━━━━━ TASK DATA ━━━━━
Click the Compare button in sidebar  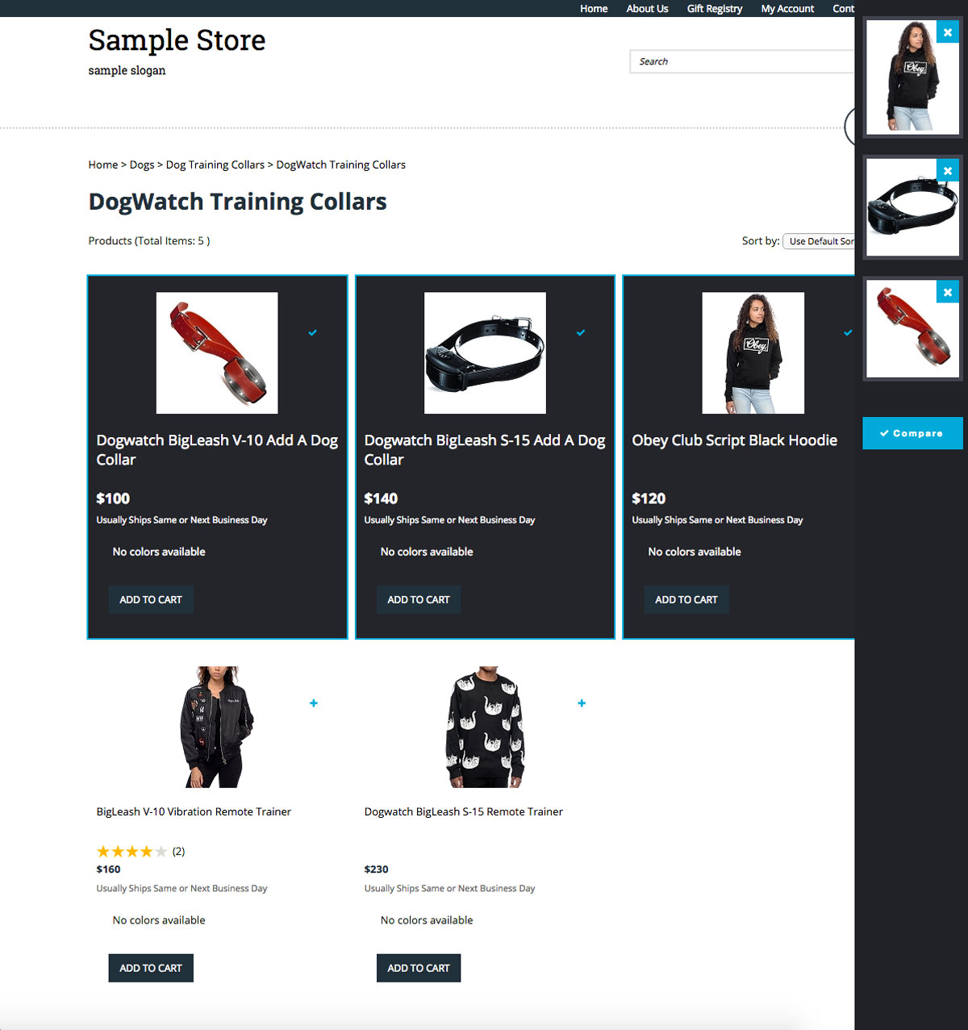912,433
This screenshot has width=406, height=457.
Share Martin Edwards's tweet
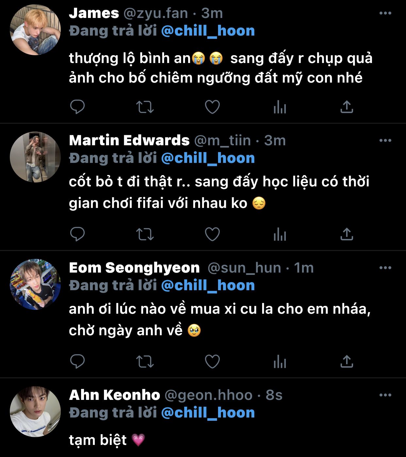347,234
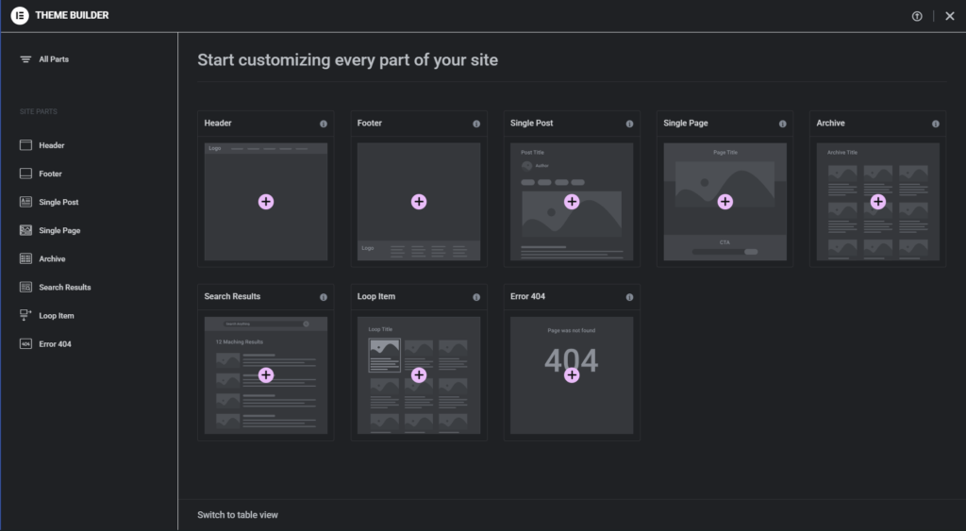Show info for Archive card
966x531 pixels.
click(935, 124)
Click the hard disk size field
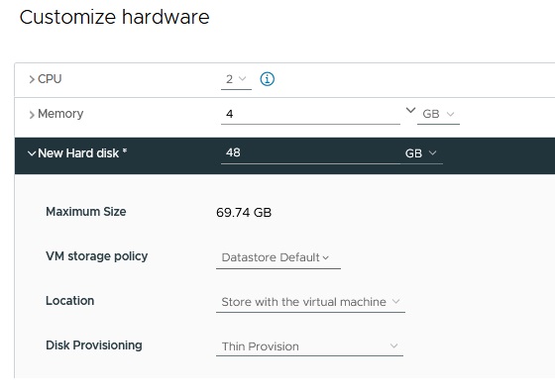Image resolution: width=555 pixels, height=392 pixels. [x=310, y=153]
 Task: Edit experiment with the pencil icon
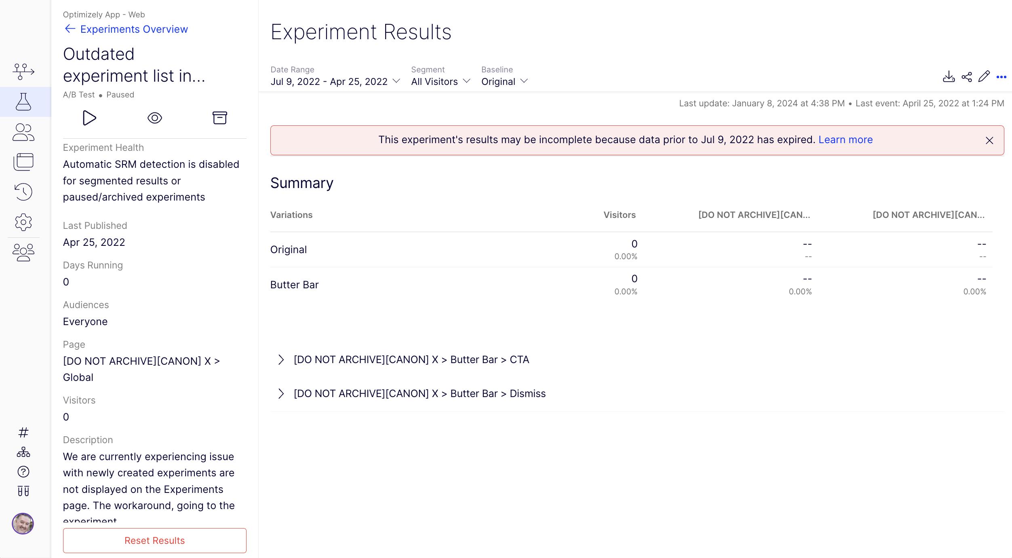point(984,76)

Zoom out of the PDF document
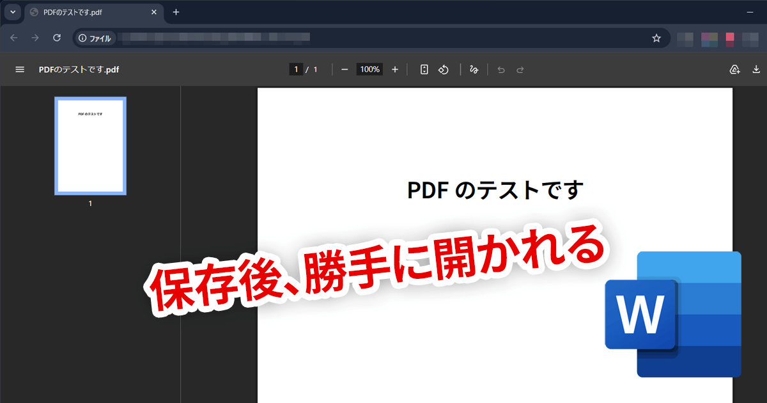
━━━━━
Print everything in the items above from the line containing "This screenshot has width=406, height=457." down to the line containing "Image resolution: width=555", leaving out the pictures.

This screenshot has width=406, height=457.
Share Martin Edwards's tweet
347,234
Show info for Archive card
966x531 pixels.
click(935, 124)
Click the hard disk size field
Image resolution: width=555 pixels, height=392 pixels. [x=310, y=153]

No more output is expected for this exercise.